On this ten-year anniversary of September 11, 2001, the media has reported a number of accounts on law enforcement’s broad-based surveillance of Muslim communities in the United States. The New York City Police Department and Federal Bureau of Investigation are being trained to conflate Islam and Muslims with violence and terrorism.

Law enforcement is watching the day-to-day activities of thousands upon thousands of Muslims, with focus on mosques and hookah (waterpipe) bars, Pakistani cab drivers and the devout. Relying on informants, undercover cops, and a vast structure for information-sharing and joint policing, the FBI and NYPD – with assistance from the CIA – are working toward a cartography of Muslim communities.

This mapping is being done in the name of national security. But on what theory?

Radicalisation theory

At the heart of these draconian policing practices are unsubstantiated “radicalisation” theories of fairly recent vintage. In their focus on Muslim communities and Muslim identity, the theories frame all Muslims as potential terrorists.

The theories mark particular behaviours as indicative of future terrorist activity, and therefore deserving of intrusive policing and aggressive prosecution. The problem is that many of the indicators the theories point to should constitute protected First Amendment activity–religious practice, political opinion, and association–and provide no convincing rationale to link the indicators to potential for violence or terrorism.
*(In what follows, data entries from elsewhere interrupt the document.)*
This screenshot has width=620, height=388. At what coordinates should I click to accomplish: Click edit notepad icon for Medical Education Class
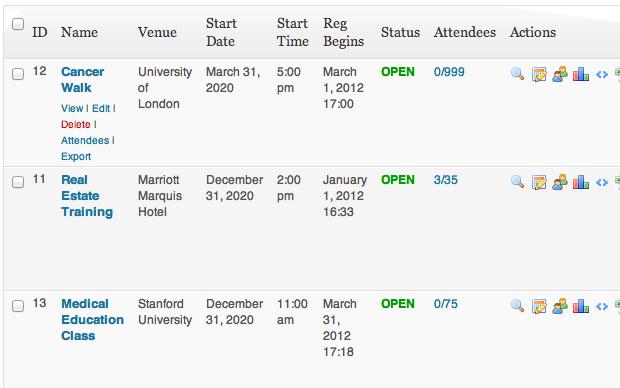(x=539, y=306)
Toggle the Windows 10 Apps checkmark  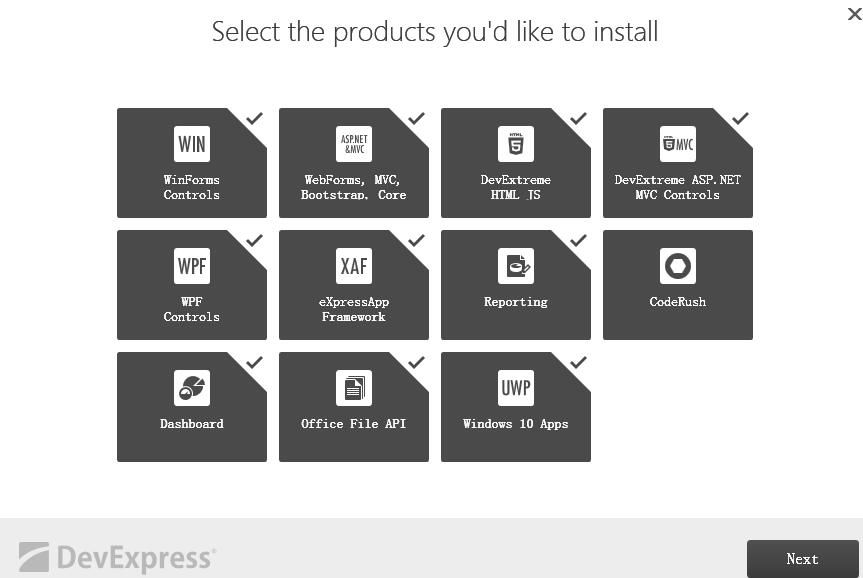pyautogui.click(x=578, y=362)
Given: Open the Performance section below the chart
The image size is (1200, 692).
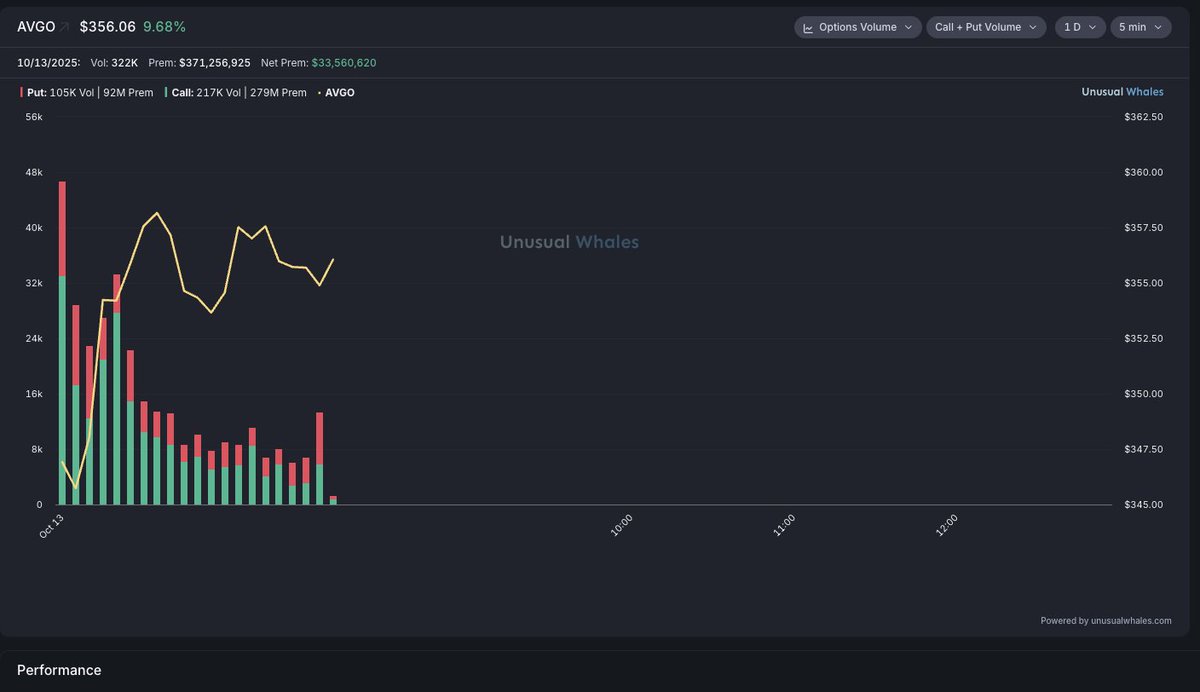Looking at the screenshot, I should point(59,670).
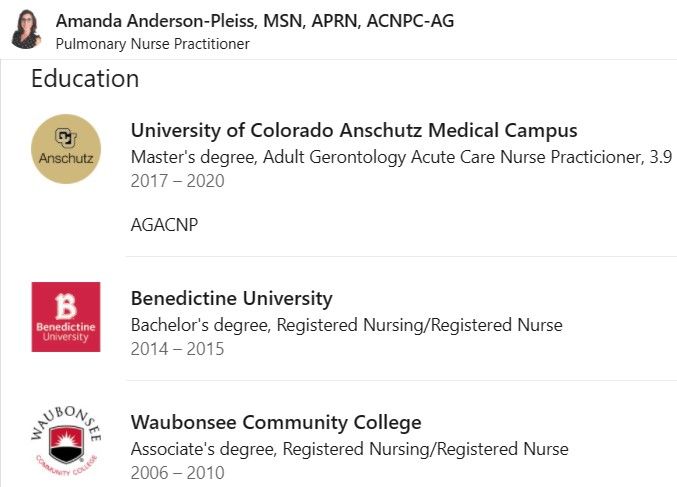Open the profile photo thumbnail at top
This screenshot has height=487, width=677.
tap(26, 29)
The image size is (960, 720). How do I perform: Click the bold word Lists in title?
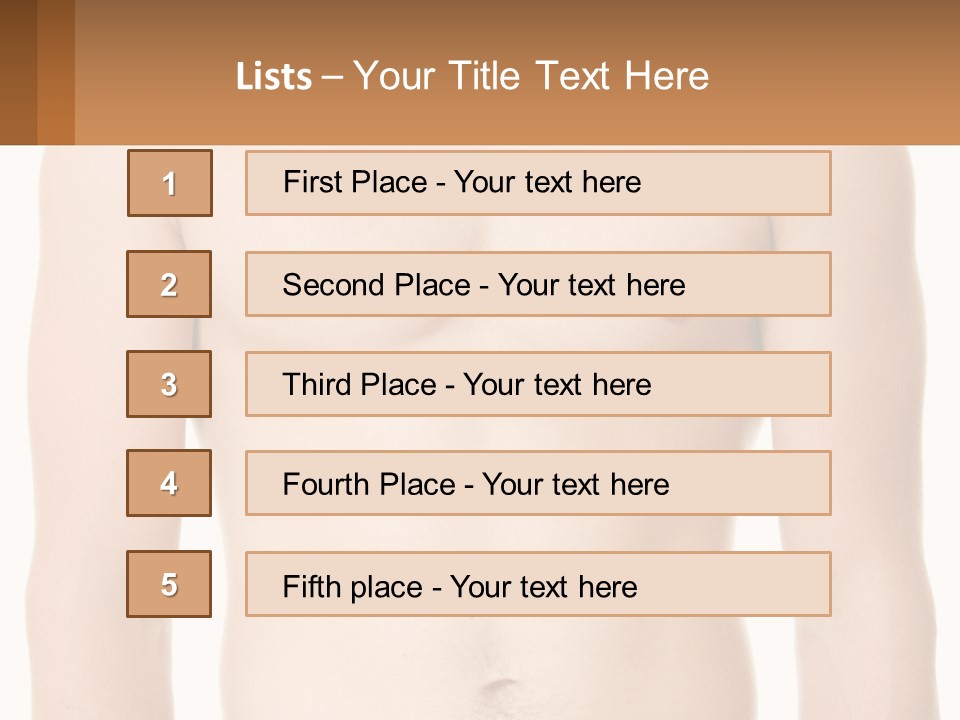click(x=274, y=77)
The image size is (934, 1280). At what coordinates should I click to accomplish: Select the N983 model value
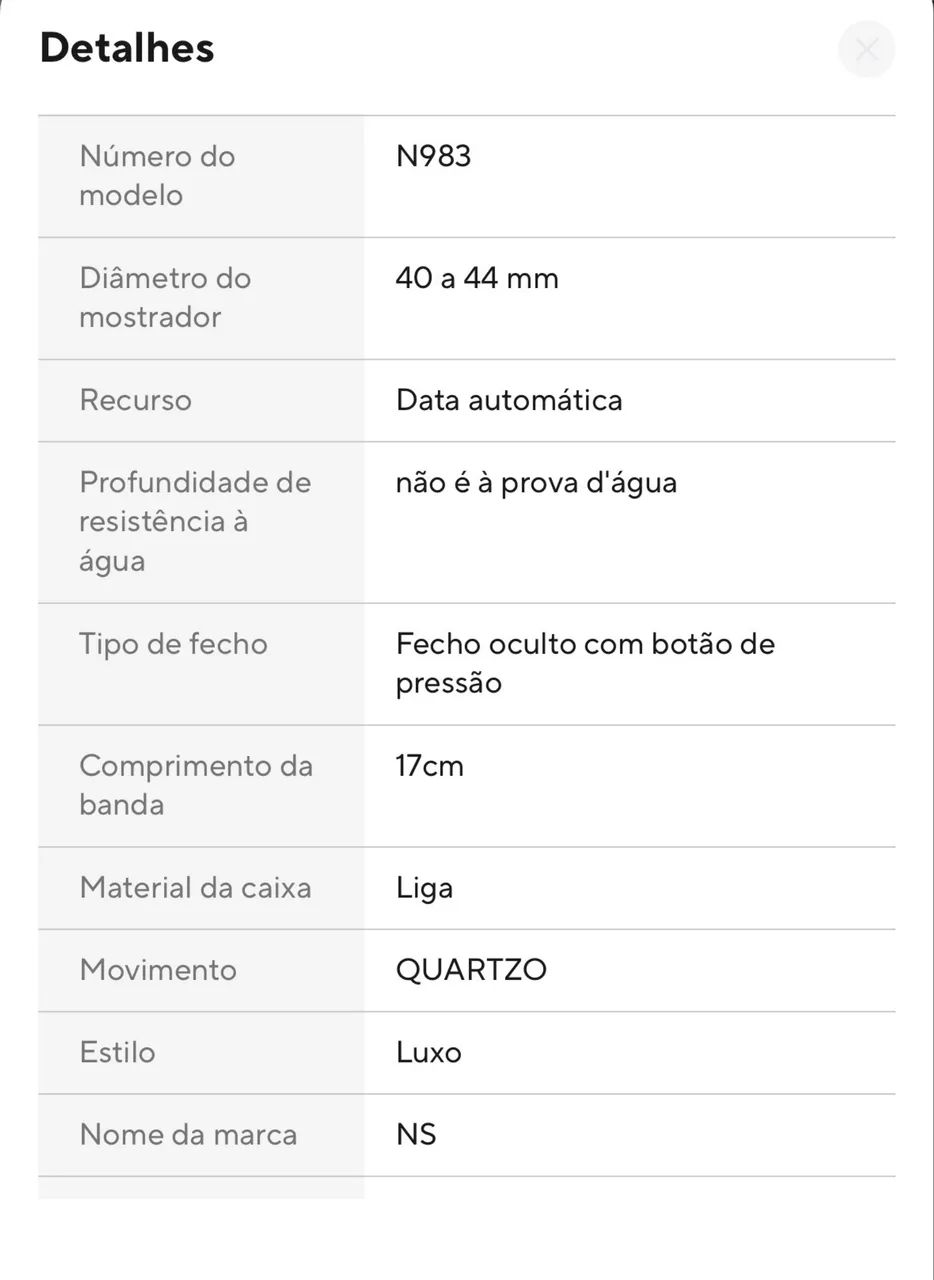433,156
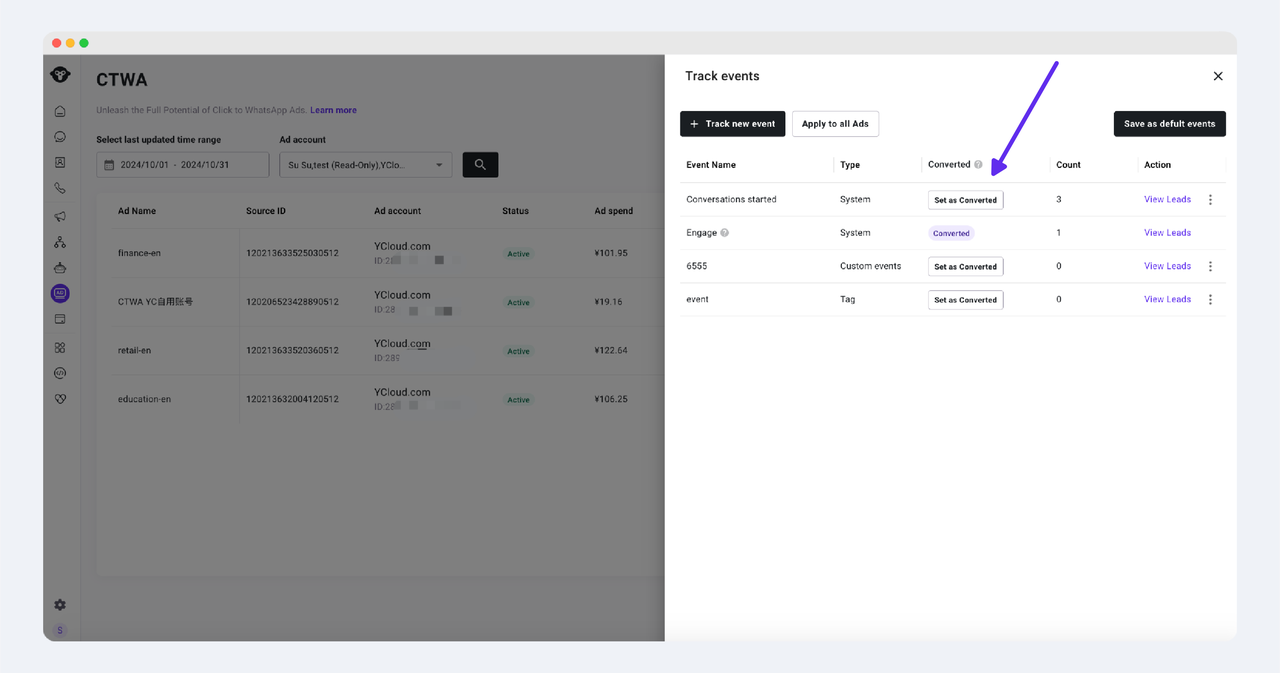
Task: Click Save as default events button
Action: pos(1169,124)
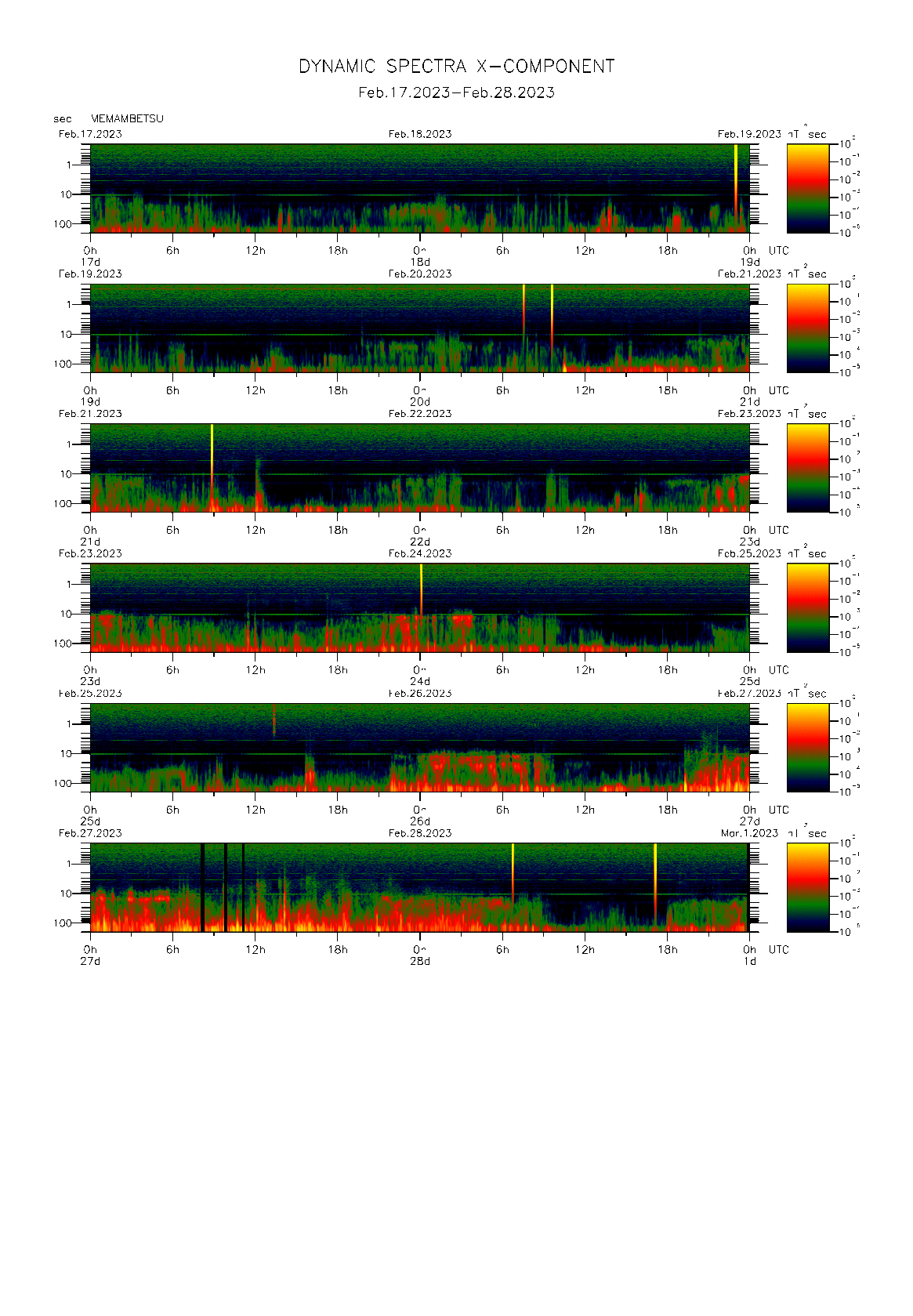This screenshot has width=913, height=1316.
Task: Click the first (top) spectrogram panel
Action: [x=419, y=188]

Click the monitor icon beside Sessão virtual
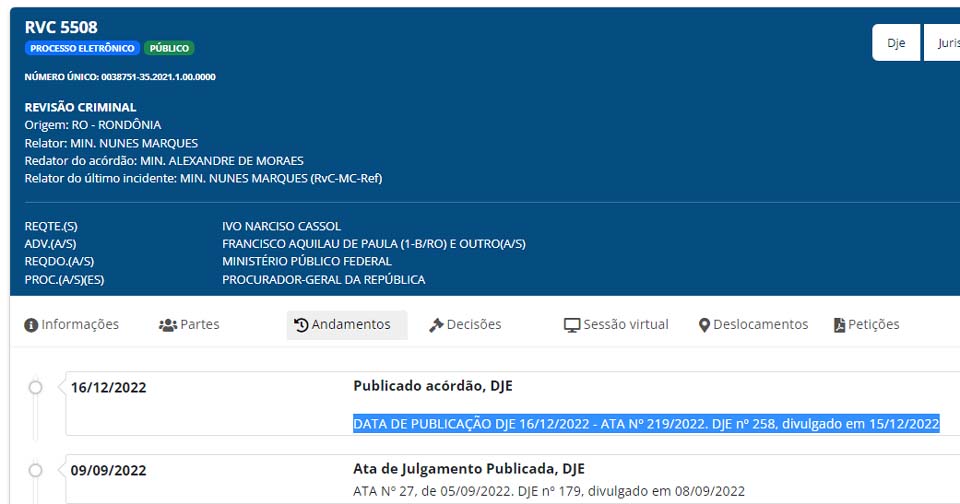pyautogui.click(x=572, y=325)
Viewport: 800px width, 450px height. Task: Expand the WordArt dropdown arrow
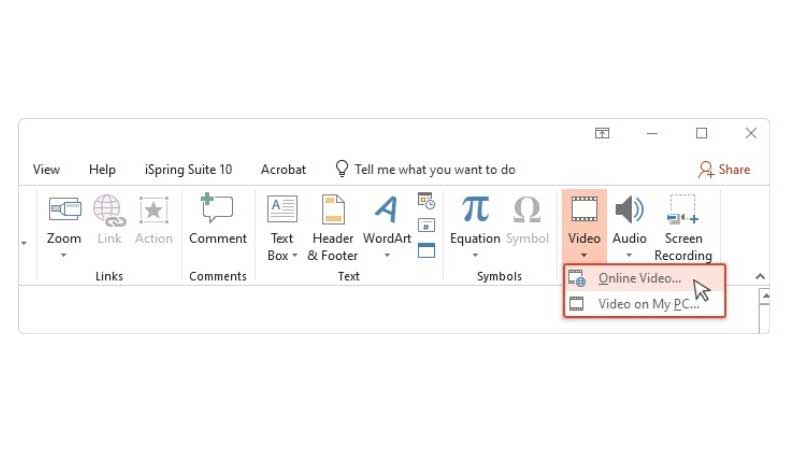(387, 255)
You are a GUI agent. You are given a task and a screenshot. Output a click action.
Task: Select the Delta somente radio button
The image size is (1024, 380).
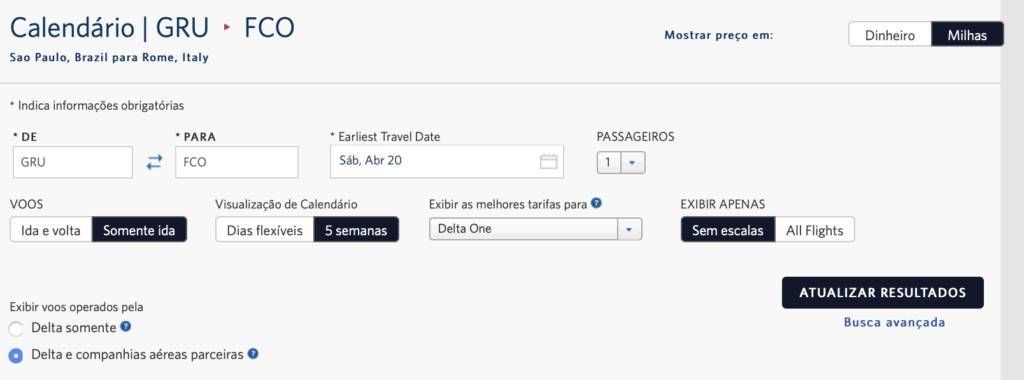pos(16,328)
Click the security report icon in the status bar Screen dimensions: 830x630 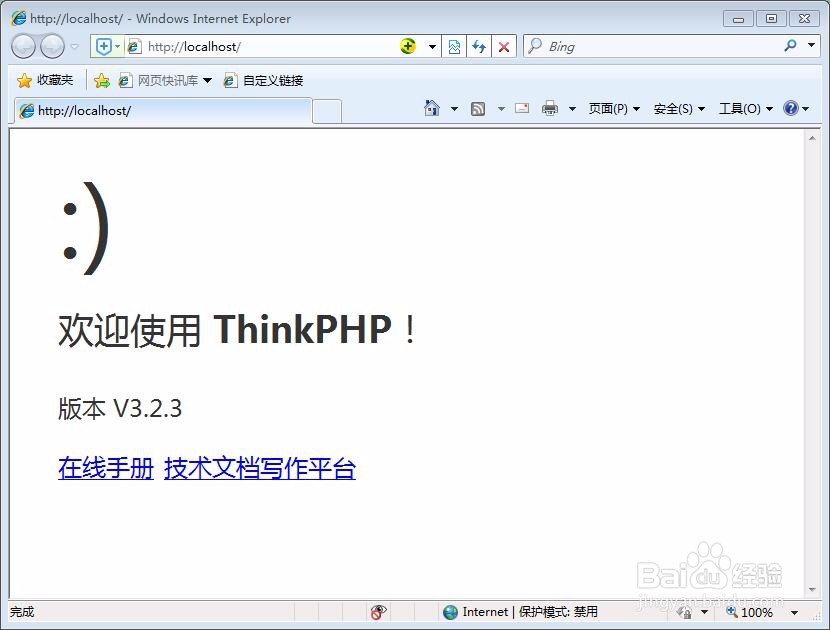click(378, 611)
The NYPD is responsible for the most influential law-enforcement articulation and assertion of the process of radicalisation.

The NYPD’s 2007 report Radicalization in the West: The Homegrown Threat draws on a small number of problematic case studies for its conclusions. Although the report essentially admits to a flawed methodology, its central message is that monitoring Muslim religious behaviour, political activity, and community spaces is an investment in homeland security.

The NYPD report identifies four stages of radicalisation: preradicalisation, self-identification, indoctrination, and ‘jihadisation’. The factors the report associates with the early stages of radicalisation are particularly broad. 

Preradicalisation, for example, is associated with “the bored and/or frustrated, successful college students, the unemployed, the second and third generation, new immigrants, petty criminals, and prison parolees.” Markers of self-identification include “pilgrimage to Mecca” and “growing a beard”. The report also associates disagreement with American foreign policy with potential for future terrorist activity.  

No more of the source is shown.